Seit vorletzte Woche das Konzept fix gemacht wurde, können wir als Filmteam endlich dem nachgehen, worauf wir die letzten Wochen verzichten mussten: dem Filmen!

Das Ziel: so bald wie möglich Drehorte finden, die am besten unserem Storyboard entsprechen. Dass es durchaus einfachere Probleme gibt als eine mindestens sechs Meter breite Projektion mit Bildmaterial zu füllen, ist uns allen klar. Doch auch größere Probleme schrecken uns nach unserem monatelangen Konzeptionssumpf erst recht nicht mehr ab.

Also nichts wie raus und die letzten schönen Sonnenstrahlen erwischen, denken wir uns, und machen uns auf den Weg. Während wir darüber diskutieren, wie wir am besten mit mehreren Kameras gleichzeitig ein nahtloses Bild entstehen lassen können, laufen wir an einem Park vorbei.

Die Mittagssonne taucht den mit Blättern bedeckten Boden in ein schönes Gelb und mitten auf der Wiese steht ein riesiger, mit Efeu bewachsener Baum. Wir sind uns einig, dass wir auf jeden Fall etwas mit dem Baum anfangen wollen. Also schnell das Stativ ausgepackt und aufgebaut, die Kamera befestigt, die Brennweite eingestellt und angefangen den möglichen Drehort mit Fotos zu dokumentieren.

Als wir das Material danach noch einmal zusammen anschauen, finden wir zwar genügend schöne Fotos, aber um die Wirkung in der Besprechung kommende Woche, authentischer zu gestalten, beschließen wir noch ein kurzes Testvideo zu drehen. Spontan entscheidet sich einer von uns, die Hauptrolle in unserem Film zu übernehmen und sorgt dabei unabsichtlich für allgemeine Verwirrung bei vorbeigehenden Passanten und Anwohnern.
Hier eine kleine Kostprobe:


Macht nichts. Wir haben alles Wichtige im Kasten und machen uns kurze Zeit später auf den Heimweg. Während wir nach Hause fahren reden wir noch ein wenig über unser Storyboard und haben hier und da noch kleine Diskussionen über die verschiedenen Vorstellungen, was die Umsetzung angeht.

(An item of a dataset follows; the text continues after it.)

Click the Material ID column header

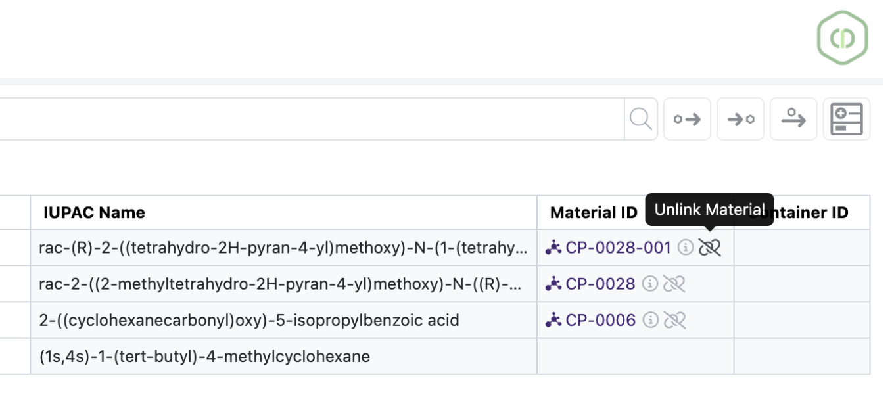tap(594, 212)
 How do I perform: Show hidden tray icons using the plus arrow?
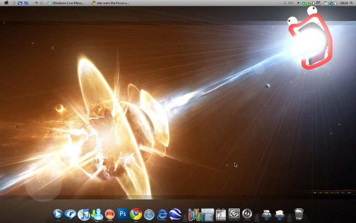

Denn die Tests warfen auch technische Fragen auf: Wie bekommen wir die beste Schärfe in einem schnittlosen Video, wie den besten Übergang zwischen den Bildern der einzelnen Projektoren? Und wie sieht es überhaupt aus, wenn zwischen den Projektionsflächen auch noch ein rechter Winkel liegt? Diese Fragen werden wir uns im Laufe der Woche mit einigen Tests beantworten.

In was wir beiden uns jedoch einig sind ist die Tatsache, dass es schön ist, endlich voll mit der Produktion anfangen zu können!